Noch immer stiegen am Montagvormittag Rauchschwaden aus der schwarzen Masse auf, die von dem Reifenlager in Metzdorf übrig geblieben ist. Das Feuer war unter Kontrolle, konnte jedoch nicht gelöscht werden. Mit Schaum versuchten daher 52 Feuerwehrleute aus dem Amt Barnim-Oderbruch, Wriezen und Bad Freienwalde den Glutnestern den Sauerstoff zu entziehen. Sie sprühten Schaum von der Drehleiter der Feuerwehr Wriezen und von einem Tanklöschfahrzeug auf die Reifenreste. Die Feuerwehr ging davon aus, dass der Einsatz noch bis zum Nachmittag andauern wird. Verletzt wurde niemand.

Alarm in der Nacht ausgelöst

Der Alarm war um 1.30 Uhr ausgelöst worden. „Als wir Metzdorf erreichten, stand das ganze Reifenlager in Flammen“, berichtete Henri Mandke, Amtsbrandmeister des Amtes Barnim-Oderbruch, der in der in der Nacht den Einsatz geleitet hatte. Wegen des dichten Qualms waren die Einwohner von Metzdorf, Bliesdorf und Neuhardenberg aufgerufen worden, Türen und Fenster geschlossen zu halten.
In den frühen Morgenstunden übernahm Mandkes Stellvertreter Mario Strehmann die Verantwortung. Die ersten am Brandort seien die Feuerwehren Bliesdorf, Kunersdorf, Neutrebbin, Alttrebbin und Wriezen mit der Drehleiter gewesen, so der Amtsbrandmeister. Die Bad Freienwalder Feuerwehr rückte mit dem Einsatzleitwagen an, von dem die Feuerwehrleute erfasst und der Einsatz koordiniert wird. Die Feuerwehr Altreetz sei nachgeordert worden, erklärte Mandke. Die ganze Nacht über seien die Flammen mit Wasser bekämpft worden. Die Versorgung durch mehrere Flachspiegelbrunnen habe gut geklappt, so der Amtsbrandmeister.

Ursache für Brand auf Zimmerei-Gelände ist ungeklärt

Das Reifenlager befindet sich auf dem Gelände einer Zimmerei am südlichen Rand von Metzdorf. Die Brandursache ist ungeklärt. Mathias Weiß und seine Frau, der das Gelände gehört, können sich keinen Reim darauf machen, wie der Brand entstanden ist. „Wir sind von der Polizei informiert worden“, sagte Weiß. Das Ehepaar, das in Altfriedland wohnt, kaufte 2010 die Zimmerei mit mehreren Gebäuden. Das Areal, auf dem die Reifen lagern, sei Bestandteil des Grundstücks. Dort sei vorher ein Reifenservice mit Altreifenentsorgung gewesen. Der Firmenchef habe sich irgendwann aus dem Staub gemacht und das Lager sich selbst überlassen.

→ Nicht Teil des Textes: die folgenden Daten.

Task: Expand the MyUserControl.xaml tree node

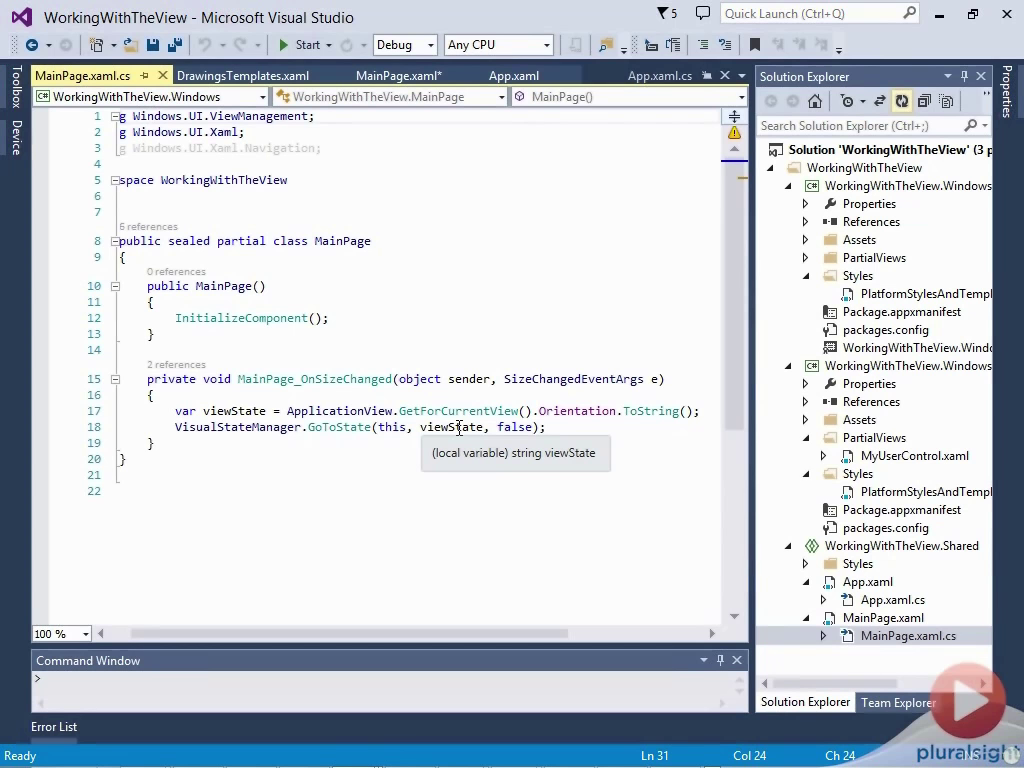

Abfallbehörde wollte Entsorgung der Reifen

„Wir hatten die Auflage der Abfallbehörde, das Lager zu räumen“, sagte Weiß. Er habe auch schrittweise bereits Reifen abgefahren. Es handele sich jedoch um große Teile von Radladern, Lkw und Traktoren. Die Entsorgung koste pro Stück 15 bis 20 Euro. Auch die Abfallbehörde habe eingesehen, dass eine komplette Räumung zu teuer sei. Wie viele Reifen dort lagerten konnte Weiß nicht sagen. „Ich weiß nicht einmal, wie groß das Grundstück ist“, ergänzte er.

Erst Einbrecher, nun das Feuer

Wie es nun weitergeht, ist noch unklar. Mathias Weiß betreibt auf dem Gelände eine Zimmerei und Sägewerk, seine Frau einen Holzhandel. Das Ehepaar Weiß hat schon mehrere Schicksalsschläge mit dem Betrieb erlitten. 2014 räumten Einbrecher das Holzlager aus und verursachten 30.000 Euro Schaden. Im Februar 2019 bauten Diebe sämtliche Schlösser ab, der Schaden betrug diesmal 10.000 Euro.

Feuerwehr Bad Freienwalde hat bereits auf dem Gelände geübt

Das Feuer vernichtete nicht nur die Reifen, sondern unter anderem einen Seitenstapler, Förderbänder, einen Maurerkran und einen alten Bauwagen, den Weiß wieder herrichten wollte. „Ich hoffe, dass sie wenigstens diesmal einen kriegen“, sagte Mathias Weiß.
Die Feuerwehr hatte im vergangenen Jahr eine große Übung in der Metzdorfer Zimmerei. „Wir wussten daher, wo die Brunnen sind und wie die Fahrzeuge positioniert werden mussten“, so Henry Boche von der Bad Freienwalder Feuerwehr.